Ebel Kruse reported the city is up to 90 trees in city property and parking needing removal. Schwebach Tree Removal is scheduled to do that work the week of October 16. Ebel Kruse stated, “They will be coming in to start the process of removing anything with a pink tag, so steer clear of that area with a pink tag.” She went on to say dead and diseased trees on private property also needed to be removed in a timely manner. Glenda Heithus was present and verified that council would no longer allow trees to be planted on the parking, which Ebel Kruse verified. Heithus stated, “I don’t have much of a front yard and when you remove those two trees from the parking I have absolutely not an ounce of shade on the front side of my house. So I wouldn’t be able to plant a tree?” Ebel Kruse responded that other residents have indicated the same concerns and explained that that is what this discussion was to be about. She followed that up with, “Marlin, I know you’ve done some research on this and asked, “Do you want to speak right now about this?” Before she gave the floor, she went on to say she had provided information (to council) about some of the findings of “work arounds” other communities are using to meet the need and want for trees while also keeping control of its own budget in the case like Emerald Ash Borer, now forcing mass tree removal.
Sjaarda said he has not found any other cities that have banned trees in parking. He outlined some issues of concerns such as where power lines would be affected. Placement, alignment, distances from sidewalk, tree species were all noted.
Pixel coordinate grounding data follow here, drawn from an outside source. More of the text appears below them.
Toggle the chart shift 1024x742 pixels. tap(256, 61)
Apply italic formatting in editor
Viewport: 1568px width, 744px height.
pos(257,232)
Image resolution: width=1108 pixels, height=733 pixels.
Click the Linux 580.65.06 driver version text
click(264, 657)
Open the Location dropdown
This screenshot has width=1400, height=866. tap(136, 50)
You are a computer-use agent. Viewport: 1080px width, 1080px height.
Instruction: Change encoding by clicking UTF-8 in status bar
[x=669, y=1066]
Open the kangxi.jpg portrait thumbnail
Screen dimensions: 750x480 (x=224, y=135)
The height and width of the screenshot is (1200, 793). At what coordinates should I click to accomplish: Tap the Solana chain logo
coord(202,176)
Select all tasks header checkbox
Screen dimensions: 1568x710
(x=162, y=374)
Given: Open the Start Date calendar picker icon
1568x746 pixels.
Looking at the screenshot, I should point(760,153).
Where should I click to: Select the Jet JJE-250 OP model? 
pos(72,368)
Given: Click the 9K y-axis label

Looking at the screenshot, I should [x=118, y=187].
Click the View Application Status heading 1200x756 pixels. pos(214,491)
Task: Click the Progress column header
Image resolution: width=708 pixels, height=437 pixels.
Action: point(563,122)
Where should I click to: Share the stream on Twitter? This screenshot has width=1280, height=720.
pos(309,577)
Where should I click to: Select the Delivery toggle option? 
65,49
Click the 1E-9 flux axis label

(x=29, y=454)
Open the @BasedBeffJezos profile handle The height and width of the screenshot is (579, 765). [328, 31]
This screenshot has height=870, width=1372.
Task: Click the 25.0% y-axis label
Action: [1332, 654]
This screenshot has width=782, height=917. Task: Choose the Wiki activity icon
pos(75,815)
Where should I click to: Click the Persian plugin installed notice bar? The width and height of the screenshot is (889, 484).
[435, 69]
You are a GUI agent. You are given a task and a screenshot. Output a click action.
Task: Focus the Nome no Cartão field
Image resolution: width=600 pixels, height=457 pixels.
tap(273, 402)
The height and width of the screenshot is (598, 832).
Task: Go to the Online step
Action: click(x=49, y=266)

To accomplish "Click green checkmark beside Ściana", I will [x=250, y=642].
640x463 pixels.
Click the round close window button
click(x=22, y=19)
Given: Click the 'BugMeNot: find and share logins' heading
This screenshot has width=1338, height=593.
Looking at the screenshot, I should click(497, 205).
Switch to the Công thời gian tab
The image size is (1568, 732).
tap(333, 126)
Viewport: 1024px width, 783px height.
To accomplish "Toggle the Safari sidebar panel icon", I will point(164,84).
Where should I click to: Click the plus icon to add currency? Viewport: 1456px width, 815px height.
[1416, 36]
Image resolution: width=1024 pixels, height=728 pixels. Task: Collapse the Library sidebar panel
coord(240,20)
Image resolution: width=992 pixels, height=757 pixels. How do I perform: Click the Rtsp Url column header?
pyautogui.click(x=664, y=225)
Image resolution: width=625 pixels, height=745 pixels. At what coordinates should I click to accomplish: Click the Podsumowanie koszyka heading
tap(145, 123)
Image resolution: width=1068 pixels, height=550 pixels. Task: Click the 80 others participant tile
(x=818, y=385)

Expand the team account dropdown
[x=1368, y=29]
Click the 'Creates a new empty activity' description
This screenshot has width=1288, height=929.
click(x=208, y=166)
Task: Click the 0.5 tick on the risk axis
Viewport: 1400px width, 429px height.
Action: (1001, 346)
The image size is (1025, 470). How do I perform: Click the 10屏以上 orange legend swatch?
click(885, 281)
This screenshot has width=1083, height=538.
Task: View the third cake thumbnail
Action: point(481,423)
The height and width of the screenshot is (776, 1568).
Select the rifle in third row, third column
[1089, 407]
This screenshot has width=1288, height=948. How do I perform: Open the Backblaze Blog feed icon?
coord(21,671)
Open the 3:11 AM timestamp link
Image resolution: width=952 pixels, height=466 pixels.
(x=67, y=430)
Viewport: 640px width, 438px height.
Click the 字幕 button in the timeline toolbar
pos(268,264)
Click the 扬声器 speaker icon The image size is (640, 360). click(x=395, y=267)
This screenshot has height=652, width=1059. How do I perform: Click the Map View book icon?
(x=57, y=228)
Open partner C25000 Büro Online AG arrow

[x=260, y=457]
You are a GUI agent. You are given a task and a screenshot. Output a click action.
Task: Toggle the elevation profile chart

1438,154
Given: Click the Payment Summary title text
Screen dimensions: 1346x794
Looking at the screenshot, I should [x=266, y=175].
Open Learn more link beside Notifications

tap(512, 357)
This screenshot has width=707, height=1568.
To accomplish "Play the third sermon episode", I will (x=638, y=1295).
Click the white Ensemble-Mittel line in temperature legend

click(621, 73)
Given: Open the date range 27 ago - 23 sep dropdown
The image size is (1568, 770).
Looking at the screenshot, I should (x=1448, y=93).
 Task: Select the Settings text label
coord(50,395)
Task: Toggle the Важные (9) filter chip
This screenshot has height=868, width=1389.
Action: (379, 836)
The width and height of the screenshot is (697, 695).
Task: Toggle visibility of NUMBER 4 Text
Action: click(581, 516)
Sjaarda noted that the first paragraph of the Paullina ordinance directed toward tree regulation states, “PURPOSE. The purpose of this chapter is to beautify and preserve the appearance of the city by regulating and providing for the planting, care and removal of trees.” In his written submission he asked that Council amend the tree ordinance and provided two options.
Both options offer reinstatement of trees in the parking area with certain restrictions: re-implement restrictions previously in ordinance for alignment, spacing and species; he then added where no overhead power lines exist, maximum height of 30 feet and requiring a permit.
His second proposed option was all of the above plus requiring the resident to be responsible for the removal of existing dead/diseased trees.
His final paragraph states, “The result of Option 2 is that the City will not incur the cost of removal of a tree to be replaced at this time. In the future (possible 30+ years from now) it may incur the cost of removing that tree, but it also may not incur the cost if the current resident at that time wants to replace the tree, in which case the resident will again cover the cost of removal.
He spoke to the benefits of trees including beautification, some health affects, some shade and possibly even some noise abatement.
Discussion of costs to the city, and also costs to residents and the circumstance under which a tree is coming down was lengthy. Sjaarda repeated that under current ordinance the city is obligated to take down trees in parking and no replanting can occur. Sjaarda proposes a resident pays for the removal of a diseased/dead tree in parking and in exchange be allowed to replant a new tree with a permit and under certain circumstances. This led to discussion about providing information to new owners. It was recommended to collect a list of residents who might be interested in paying the cost of tree removal on their own parking. From this discussion came a “citizens’” committee made up of Marlin Sjaarda, Jean Unrau and Steve Heeren.